==== MATERIAL FOR THIS TASK
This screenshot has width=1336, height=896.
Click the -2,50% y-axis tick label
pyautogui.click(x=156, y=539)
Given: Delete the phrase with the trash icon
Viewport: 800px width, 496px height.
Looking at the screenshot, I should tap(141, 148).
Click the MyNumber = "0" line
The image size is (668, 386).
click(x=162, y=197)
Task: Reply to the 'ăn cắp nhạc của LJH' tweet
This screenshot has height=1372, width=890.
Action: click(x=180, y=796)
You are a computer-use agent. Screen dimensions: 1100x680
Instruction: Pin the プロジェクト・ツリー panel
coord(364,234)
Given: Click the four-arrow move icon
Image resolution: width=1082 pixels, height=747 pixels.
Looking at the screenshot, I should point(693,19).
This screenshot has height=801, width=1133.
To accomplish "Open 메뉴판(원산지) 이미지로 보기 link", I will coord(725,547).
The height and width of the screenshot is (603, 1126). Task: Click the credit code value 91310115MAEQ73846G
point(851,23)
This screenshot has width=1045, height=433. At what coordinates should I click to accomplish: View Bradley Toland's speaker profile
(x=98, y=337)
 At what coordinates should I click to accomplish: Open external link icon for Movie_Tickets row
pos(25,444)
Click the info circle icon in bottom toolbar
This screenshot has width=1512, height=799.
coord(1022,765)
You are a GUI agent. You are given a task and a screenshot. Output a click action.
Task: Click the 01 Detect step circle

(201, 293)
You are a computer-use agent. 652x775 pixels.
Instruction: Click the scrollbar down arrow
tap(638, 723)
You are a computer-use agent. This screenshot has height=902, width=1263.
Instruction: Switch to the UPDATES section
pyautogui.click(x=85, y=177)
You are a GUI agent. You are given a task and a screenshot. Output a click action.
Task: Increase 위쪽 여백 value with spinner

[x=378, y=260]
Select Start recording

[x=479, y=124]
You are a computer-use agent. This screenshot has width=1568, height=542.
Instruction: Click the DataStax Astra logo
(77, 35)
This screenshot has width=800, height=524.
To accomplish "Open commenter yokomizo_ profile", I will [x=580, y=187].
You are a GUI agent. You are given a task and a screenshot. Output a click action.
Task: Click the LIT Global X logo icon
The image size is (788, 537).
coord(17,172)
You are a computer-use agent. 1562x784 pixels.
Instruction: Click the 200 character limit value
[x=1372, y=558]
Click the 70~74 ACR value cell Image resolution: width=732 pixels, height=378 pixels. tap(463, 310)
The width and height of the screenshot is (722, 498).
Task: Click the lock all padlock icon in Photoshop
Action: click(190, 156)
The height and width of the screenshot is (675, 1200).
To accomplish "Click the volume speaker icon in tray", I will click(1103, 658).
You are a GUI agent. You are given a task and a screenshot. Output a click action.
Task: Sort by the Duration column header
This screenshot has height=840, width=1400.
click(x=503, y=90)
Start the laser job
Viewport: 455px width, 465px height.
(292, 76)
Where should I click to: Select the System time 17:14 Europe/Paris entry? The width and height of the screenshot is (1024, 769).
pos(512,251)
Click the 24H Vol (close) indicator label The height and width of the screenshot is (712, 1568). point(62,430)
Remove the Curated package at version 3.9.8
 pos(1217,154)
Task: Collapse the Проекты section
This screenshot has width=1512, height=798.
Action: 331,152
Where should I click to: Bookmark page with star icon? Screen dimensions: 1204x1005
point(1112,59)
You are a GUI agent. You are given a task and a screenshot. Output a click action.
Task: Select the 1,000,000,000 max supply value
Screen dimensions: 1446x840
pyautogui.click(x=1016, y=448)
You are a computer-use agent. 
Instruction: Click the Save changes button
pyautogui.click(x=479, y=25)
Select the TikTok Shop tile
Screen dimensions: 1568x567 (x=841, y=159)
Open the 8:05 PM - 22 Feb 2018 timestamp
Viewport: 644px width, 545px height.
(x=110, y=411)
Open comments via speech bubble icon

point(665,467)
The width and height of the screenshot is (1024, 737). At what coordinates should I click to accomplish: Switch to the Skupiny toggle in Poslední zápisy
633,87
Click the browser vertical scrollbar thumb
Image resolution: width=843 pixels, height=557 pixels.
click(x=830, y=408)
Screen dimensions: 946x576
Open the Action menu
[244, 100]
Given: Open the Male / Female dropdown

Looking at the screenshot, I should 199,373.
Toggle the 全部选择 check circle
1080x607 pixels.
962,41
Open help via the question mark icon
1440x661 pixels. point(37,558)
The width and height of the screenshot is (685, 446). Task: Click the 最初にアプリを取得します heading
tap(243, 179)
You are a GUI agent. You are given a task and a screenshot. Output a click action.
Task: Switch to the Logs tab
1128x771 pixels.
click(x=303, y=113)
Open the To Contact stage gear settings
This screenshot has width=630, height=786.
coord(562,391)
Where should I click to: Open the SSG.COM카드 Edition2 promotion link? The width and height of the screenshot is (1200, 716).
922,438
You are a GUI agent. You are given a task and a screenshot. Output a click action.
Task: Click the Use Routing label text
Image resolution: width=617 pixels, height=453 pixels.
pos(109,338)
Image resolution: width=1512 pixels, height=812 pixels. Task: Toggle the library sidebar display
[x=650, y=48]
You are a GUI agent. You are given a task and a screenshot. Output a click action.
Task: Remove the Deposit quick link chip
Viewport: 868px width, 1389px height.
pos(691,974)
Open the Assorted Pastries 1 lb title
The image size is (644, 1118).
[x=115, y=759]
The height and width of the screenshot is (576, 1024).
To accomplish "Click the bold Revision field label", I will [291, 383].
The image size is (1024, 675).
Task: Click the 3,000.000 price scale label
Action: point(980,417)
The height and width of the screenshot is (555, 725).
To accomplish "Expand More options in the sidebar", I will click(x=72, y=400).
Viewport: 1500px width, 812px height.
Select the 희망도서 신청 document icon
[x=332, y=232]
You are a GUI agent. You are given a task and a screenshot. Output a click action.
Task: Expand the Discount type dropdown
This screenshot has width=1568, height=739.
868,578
========
• EXERCISE REQUIREMENTS:
Look for the word "computer" throughout the material above and copy every line that has it.

• EXERCISE OUTPUT:
You are a computer-use agent. Screen dimensions: 1100x680
You are a computer-use agent. 652x775 pixels.
You are a computer-use agent. This screenshot has height=902, width=1263.
You are a computer-use agent. This screenshot has width=1568, height=542.
You are a computer-use agent. 1562x784 pixels.
You are a computer-use agent. 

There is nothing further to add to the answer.